■ **Given exercise A**:
Answer these questions from the text about José Díaz-Balart:
(i) In which city was he raised?
(ii) In what year was he among the journalists who founded Telemundo news?
(iii) Which CBS News program did he begin anchoring in August 1996?

José Díaz-Balart Caballero (born November 7, 1960) is a Cuban-American journalist and television anchorman. On September 7, 2021, Diaz-Balart stepped down as anchor of the weeknight editions of Noticias Telemundo. He is currently anchoring a new 11 A.M. show called José Díaz-Balart Reports, on MSNBC. He also continues to anchor NBC Nightly News Saturday, frequently substitutes for the weekday and Sunday broadcast, and will continue to anchor breaking news and special events coverage for Telemundo and host monthly specials.

Early life
Diaz-Balart's family left Cuba in 1959, and he was raised in Madrid, Spain. He is the son of Rafael Díaz-Balart y Gutiérrez (a former Cuban politician) and Hilda Caballero Brunet. He has three brothers: Rafael Díaz-Balart (a banker), Mario Díaz-Balart (a U.S. representative) and attorney Lincoln Díaz-Balart (a former U.S. representative). His uncle, Waldo Diaz-Balart is an internationally recognized painter. His aunt, Mirta Diaz-Balart, was Fidel Castro's first wife and therefore Fidel Castro is his uncle through marriage, and the late Fidel Castro Jr. (Fidelito) was his first cousin.

Career
After spending a brief time in radio, he worked in print journalism during the mid-1980s, for United Press International. In December, 1984 he became the Central American Bureau Chief for what was then called the Spanish International Network (today known as Univision). In 1987 he was one of the group of Journalists that founded Telemundo news, creating Noticias Telemundo/HBC. He subsequently established himself as a television news reporter in Miami, where he worked for WTVJ from 1988 till he was hired by CBS in May 1996. In August 1996, he made history by becoming the first Cuban-American to host a network news program when he began anchoring for the CBS News program This Morning. By 2000, he returned to Spanish language network television; he became the anchor of a new Telemundo morning program called Esta Manana. He later co-hosted Telemundo's first morning news and entertainment show, Esta Mañana, as well as its public affairs show, Cada Día. By 2002, the bilingual anchor began hosting a once-a-month interview program on Telemundo, Enfoque con José Diaz-Balart; on that program, he has interviewed a wide range of news-makers, including political leaders and candidates for president. He has interviewed every U.S. president since Ronald Reagan. In 2003, he returned to English-language TV, and to his former station in Miami, WTVJ, as a news anchor. In 2009 he became the anchor of Telemundo's evening newscast, Noticias Telemundo.

■ **Given exercise B**:
Present the rows as a numbered list, starting at the line that contains "This screenshot has width=1415, height=796." and running through the end of the rows, both ends included. Leave out blank lines.

■ **Supplied records**:
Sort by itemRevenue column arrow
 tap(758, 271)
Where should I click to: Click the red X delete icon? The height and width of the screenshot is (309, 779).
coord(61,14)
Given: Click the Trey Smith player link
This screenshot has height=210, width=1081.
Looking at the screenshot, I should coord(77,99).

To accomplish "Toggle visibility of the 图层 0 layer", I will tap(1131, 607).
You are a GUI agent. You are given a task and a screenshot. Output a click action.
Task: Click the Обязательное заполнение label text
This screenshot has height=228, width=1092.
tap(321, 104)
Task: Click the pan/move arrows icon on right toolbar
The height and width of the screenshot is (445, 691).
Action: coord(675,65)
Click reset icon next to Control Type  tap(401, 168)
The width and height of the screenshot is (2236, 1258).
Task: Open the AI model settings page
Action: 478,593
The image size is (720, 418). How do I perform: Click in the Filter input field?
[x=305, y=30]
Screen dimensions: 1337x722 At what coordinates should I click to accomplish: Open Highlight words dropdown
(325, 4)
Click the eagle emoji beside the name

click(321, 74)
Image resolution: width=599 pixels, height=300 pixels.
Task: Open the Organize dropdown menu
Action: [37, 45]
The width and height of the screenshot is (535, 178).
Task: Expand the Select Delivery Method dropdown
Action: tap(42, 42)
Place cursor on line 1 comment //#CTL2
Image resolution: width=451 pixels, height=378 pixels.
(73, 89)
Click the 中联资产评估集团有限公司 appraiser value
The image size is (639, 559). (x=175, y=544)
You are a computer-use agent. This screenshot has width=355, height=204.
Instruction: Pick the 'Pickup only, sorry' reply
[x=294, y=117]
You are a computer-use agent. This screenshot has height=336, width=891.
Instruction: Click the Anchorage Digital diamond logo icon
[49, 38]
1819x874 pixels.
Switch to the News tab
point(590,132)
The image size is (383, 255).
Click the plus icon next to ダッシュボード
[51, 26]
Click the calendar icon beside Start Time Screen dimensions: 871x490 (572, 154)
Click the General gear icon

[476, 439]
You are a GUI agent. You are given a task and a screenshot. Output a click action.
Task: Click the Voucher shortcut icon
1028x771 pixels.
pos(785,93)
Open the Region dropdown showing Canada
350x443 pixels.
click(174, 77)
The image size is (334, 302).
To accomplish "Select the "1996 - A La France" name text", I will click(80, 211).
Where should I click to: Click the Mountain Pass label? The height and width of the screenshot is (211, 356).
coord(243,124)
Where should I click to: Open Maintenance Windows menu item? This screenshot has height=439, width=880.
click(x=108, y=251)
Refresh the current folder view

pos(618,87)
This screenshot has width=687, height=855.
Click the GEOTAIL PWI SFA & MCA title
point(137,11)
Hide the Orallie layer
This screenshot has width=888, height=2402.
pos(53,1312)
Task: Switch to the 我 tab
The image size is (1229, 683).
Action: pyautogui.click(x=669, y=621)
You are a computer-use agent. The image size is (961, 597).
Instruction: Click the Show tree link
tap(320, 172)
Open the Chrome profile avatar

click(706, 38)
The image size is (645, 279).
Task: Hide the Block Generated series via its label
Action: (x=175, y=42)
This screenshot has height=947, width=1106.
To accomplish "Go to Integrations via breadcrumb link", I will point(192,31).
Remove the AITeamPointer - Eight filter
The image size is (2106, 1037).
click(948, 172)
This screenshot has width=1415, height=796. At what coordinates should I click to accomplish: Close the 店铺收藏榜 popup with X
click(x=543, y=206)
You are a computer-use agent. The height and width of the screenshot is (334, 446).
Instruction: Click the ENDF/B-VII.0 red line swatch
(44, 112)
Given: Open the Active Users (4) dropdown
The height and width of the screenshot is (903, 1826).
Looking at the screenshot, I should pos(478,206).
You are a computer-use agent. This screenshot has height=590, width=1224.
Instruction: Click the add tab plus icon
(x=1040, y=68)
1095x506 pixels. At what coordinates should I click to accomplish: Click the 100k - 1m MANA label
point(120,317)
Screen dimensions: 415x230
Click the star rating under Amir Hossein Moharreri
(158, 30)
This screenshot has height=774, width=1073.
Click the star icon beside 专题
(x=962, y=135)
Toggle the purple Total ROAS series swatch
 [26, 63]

■ **Correct output A**:
(i) Madrid, Spain
(ii) 1987
(iii) This Morning

■ **Correct output B**:
1. This screenshot has width=1415, height=796. At what coordinates should I click to accomplish: Close the 店铺收藏榜 popup with X
2. click(x=543, y=206)
3. You are a computer-use agent. The height and width of the screenshot is (334, 446).
4. Instruction: Click the ENDF/B-VII.0 red line swatch
5. (44, 112)
6. Given: Open the Active Users (4) dropdown
7. The height and width of the screenshot is (903, 1826).
8. Looking at the screenshot, I should pos(478,206).
9. You are a computer-use agent. This screenshot has height=590, width=1224.
10. Instruction: Click the add tab plus icon
11. (x=1040, y=68)
12. 1095x506 pixels. At what coordinates should I click to accomplish: Click the 100k - 1m MANA label
13. point(120,317)
14. Screen dimensions: 415x230
15. Click the star rating under Amir Hossein Moharreri
16. (158, 30)
17. This screenshot has height=774, width=1073.
18. Click the star icon beside 专题
19. (x=962, y=135)
20. Toggle the purple Total ROAS series swatch
21.  [26, 63]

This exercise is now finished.